• [Documento]
Santos del día: Beato Gregorio X, papa, Santa Francisca de Sales y San Pablo de Tebaida

En la ciudad de Arezzo, en la Toscana, beato Gregorio X, papa, que, siendo arcediano de Lieja, fue elevado a la sede de Pedro, desde donde favoreció enérgicamente la comunión con los griegos; para aplacar las divergencias entre los cristianos y recuperar Tierra Santa, convocó el Concilio II de Lyon.

Los cardenales tardaron tres años en escoger papa. Algunos de ellos querían apoyarse en Alemania para contrarrestar la influencia creciente de Carlos de Anjou y, naturalmente, chocaron con los partidarios de los franceses. A los opuestos intereses nacionales se añadieron querellas familiares, ambiciones personales y la avaricia de no pocos. Las gentes de Viterbo comenzaron divirtiéndose con aquellas disputas interminables, pero al cabo de dos años empezaron a impacientarse. Y para obligarles a una pronta decisión cerraron herméticamente -tapiando las puertas- el palacio donde se hallaban los cardenales, quitándoles, además, la techumbre. Mas, a pesar de que les redujeron a un régimen de pan y agua, los cardenales no cambiaron su ritmo sino que consiguieron, incluso, que les levantaran el bloqueo. Por fin, al cabo de 34 meses de debates, el más largo cónclave de la historia se concluyó con la elección de Teobaldo Visconti el 1 de septiembre de 1271. Pero todavía hubo que esperar seis meses más para que el elegido -que en aquellos momentos peregrinaba a Tierra Santa en cumplimiento de una promesa- regresara a Roma para ser ordenado sacerdote, consagrado obispo y coronado papa. Hacía cerca de quince años que los romanos no veían a un pontífice en la Ciudad Eterna.

• [Entradas]
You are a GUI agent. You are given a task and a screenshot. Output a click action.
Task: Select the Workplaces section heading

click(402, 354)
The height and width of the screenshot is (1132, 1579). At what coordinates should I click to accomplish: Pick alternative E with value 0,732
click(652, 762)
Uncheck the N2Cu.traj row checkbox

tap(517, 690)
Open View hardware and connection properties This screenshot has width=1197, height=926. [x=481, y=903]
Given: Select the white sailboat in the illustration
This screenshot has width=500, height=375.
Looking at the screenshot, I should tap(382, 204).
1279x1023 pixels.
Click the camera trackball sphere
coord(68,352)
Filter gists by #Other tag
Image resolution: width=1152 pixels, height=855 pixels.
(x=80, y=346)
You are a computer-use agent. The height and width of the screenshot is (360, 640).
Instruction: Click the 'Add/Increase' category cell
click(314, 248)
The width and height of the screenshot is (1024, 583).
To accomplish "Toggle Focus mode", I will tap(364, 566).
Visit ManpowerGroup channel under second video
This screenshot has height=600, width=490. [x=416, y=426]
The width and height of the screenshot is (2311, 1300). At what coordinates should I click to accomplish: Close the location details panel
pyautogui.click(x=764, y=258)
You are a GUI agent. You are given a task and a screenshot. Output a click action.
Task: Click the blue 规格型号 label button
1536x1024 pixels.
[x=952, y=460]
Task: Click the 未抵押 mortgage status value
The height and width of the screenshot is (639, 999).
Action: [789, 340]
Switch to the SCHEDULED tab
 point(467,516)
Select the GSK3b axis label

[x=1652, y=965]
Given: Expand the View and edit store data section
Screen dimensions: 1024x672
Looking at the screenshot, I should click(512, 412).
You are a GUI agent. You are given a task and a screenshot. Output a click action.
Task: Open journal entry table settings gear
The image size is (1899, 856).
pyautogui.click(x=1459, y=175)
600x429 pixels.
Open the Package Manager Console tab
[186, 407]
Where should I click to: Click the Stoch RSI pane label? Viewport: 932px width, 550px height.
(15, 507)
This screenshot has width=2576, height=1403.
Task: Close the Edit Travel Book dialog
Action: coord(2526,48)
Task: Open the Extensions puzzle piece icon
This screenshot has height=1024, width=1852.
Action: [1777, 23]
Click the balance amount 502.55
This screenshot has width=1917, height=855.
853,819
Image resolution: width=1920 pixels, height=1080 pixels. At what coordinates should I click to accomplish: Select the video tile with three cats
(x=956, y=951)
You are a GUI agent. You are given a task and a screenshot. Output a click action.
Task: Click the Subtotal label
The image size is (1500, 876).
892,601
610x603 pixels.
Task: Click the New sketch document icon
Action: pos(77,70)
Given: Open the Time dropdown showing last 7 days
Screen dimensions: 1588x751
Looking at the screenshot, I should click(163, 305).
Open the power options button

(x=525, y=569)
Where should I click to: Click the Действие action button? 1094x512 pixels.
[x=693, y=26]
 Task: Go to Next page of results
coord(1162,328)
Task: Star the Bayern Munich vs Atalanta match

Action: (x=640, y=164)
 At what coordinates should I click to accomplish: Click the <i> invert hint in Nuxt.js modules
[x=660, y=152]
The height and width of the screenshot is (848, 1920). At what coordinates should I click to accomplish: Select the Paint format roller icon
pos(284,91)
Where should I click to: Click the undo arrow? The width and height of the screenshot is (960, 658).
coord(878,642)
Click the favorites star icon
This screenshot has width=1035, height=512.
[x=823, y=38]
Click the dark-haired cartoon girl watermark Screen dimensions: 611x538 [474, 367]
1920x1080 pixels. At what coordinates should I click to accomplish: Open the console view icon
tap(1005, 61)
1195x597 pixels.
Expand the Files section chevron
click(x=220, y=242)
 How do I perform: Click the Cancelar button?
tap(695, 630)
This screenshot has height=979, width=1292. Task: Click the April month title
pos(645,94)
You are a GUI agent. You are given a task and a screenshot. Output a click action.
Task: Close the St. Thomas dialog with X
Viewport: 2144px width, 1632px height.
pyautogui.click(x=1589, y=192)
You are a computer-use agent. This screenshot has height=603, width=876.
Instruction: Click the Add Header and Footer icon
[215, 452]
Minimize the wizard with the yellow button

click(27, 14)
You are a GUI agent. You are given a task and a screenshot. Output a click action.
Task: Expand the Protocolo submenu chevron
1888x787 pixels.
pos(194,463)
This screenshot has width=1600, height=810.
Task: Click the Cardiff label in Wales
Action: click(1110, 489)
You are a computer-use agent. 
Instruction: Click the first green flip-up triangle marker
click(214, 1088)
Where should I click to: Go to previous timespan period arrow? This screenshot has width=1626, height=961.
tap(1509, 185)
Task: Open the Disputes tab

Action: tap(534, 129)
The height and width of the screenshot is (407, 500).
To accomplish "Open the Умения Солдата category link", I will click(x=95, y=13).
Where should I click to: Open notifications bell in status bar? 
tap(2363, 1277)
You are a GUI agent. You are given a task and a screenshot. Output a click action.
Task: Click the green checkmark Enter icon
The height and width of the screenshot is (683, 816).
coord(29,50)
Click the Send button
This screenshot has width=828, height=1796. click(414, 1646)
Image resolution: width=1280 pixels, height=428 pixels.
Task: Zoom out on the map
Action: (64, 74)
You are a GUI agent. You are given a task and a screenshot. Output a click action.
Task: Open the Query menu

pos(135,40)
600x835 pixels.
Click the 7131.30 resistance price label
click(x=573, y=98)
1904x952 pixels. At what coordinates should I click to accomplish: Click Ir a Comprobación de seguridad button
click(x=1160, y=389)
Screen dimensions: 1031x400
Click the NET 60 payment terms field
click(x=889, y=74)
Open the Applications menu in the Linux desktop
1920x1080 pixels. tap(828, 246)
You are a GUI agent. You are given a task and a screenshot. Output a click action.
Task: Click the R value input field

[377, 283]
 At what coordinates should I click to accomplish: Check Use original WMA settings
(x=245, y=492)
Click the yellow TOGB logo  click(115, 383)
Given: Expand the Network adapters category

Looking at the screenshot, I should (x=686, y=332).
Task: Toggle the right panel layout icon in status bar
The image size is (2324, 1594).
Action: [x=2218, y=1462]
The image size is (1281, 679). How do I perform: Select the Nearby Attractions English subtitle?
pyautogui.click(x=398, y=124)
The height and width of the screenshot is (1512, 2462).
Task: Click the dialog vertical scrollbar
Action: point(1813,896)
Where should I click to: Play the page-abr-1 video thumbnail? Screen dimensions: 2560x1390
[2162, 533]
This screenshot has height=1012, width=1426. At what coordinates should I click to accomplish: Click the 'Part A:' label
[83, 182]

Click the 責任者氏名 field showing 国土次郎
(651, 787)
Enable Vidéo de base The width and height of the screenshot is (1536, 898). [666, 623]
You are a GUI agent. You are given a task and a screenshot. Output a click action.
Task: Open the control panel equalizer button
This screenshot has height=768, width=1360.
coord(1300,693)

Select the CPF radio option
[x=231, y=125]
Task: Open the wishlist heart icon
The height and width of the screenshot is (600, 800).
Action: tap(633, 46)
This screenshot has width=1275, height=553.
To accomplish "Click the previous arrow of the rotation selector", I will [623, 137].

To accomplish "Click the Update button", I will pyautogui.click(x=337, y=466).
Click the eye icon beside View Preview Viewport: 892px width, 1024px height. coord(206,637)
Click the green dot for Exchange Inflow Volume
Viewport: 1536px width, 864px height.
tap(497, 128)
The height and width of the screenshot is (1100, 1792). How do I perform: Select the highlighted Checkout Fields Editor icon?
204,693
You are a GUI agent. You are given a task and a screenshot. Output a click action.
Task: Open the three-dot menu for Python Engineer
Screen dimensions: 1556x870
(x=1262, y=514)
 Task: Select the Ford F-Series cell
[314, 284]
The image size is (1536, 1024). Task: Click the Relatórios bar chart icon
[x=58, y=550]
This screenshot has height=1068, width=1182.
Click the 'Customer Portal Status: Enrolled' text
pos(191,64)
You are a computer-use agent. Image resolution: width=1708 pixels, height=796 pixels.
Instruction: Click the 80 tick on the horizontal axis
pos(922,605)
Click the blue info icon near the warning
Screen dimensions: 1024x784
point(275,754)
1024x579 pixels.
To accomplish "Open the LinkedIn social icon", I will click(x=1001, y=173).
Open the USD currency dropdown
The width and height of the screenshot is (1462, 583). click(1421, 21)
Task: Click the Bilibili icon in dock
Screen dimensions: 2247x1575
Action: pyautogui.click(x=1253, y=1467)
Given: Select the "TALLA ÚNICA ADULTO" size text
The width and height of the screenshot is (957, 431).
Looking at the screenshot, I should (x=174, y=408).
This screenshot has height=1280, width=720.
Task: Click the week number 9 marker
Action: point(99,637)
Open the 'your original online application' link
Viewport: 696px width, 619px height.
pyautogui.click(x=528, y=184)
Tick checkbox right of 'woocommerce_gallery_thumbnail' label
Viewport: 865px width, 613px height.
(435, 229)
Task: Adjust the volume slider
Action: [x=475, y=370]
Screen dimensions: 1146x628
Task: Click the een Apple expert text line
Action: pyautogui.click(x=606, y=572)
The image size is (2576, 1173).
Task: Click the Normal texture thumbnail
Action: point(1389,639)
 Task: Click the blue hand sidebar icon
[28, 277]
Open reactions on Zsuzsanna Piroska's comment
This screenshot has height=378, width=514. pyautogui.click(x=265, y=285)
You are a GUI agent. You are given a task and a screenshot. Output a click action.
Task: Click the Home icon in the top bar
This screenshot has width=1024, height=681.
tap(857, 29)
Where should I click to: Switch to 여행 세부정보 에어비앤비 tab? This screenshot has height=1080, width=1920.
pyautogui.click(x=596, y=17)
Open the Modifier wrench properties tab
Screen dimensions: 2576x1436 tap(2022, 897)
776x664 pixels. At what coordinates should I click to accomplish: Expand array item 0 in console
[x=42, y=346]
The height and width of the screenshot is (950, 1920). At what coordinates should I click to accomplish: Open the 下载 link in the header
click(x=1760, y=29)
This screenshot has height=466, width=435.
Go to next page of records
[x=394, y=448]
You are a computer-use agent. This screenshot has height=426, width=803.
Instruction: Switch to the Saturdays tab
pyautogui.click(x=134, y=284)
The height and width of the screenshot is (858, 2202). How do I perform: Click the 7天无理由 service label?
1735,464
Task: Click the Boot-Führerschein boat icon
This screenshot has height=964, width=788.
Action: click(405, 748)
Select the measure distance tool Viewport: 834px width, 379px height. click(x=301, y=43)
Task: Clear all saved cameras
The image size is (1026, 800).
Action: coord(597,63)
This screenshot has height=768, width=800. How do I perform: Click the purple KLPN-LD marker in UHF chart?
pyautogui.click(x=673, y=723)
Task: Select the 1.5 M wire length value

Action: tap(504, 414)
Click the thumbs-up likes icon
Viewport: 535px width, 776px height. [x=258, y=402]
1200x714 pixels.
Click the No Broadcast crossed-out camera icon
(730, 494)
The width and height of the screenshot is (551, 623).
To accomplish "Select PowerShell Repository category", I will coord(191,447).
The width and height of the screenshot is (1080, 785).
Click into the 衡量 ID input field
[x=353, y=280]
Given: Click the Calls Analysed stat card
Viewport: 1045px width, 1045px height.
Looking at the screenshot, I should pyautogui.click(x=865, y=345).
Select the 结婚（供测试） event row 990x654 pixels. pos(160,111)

• [Requisitos del ejercicio]
¿Podrías continuar el texto sobre el beato Gregorio X a partir de su última oración? Estas líneas no guardan relación con el texto sobre el beato Gregorio X.

• [Respuesta]
Nacido en Piacenza en 1210, Teobaldo Visconti había sido durante bastante tiempo arcediano de Lieja. Al convertirse en Gregorio X se perfiló como una de las figuras más capaces de la historia del papado, aunque sus realizaciones fueran más bien efímeras. Le hacía vibrar la fe ardiente de los primeros cruzados, lo que le movió a convocar, para 1274, un nuevo concilio en Lyon -que sería el decimocuarto de los ecuménicos- y que tendría como objetivo poner en marcha una nueva expedición a Palestina, restablecer la unidad con los cristianos de Oriente y llevar a cabo reformas en la Iglesia.

 

El concilio logró oficialmente la tan deseada unidad gracias a los esfuerzos del papa y a la habilidad política del emperador Miguel VIII Paleólogo, que esperaba desmontar así los proyectos de Carlos de Anjou de recrear un imperio latino de Oriente. Sin embargo, los reiterados saqueos de Constantinopla por parte de los cruzados hicieron rebrotar las viejas tensiones, hasta el punto de que ni el pueblo ni el clero griegos se hicieron el más mínimo eco de los acuerdos de Lyon, que, así, quedaron como letra muerta.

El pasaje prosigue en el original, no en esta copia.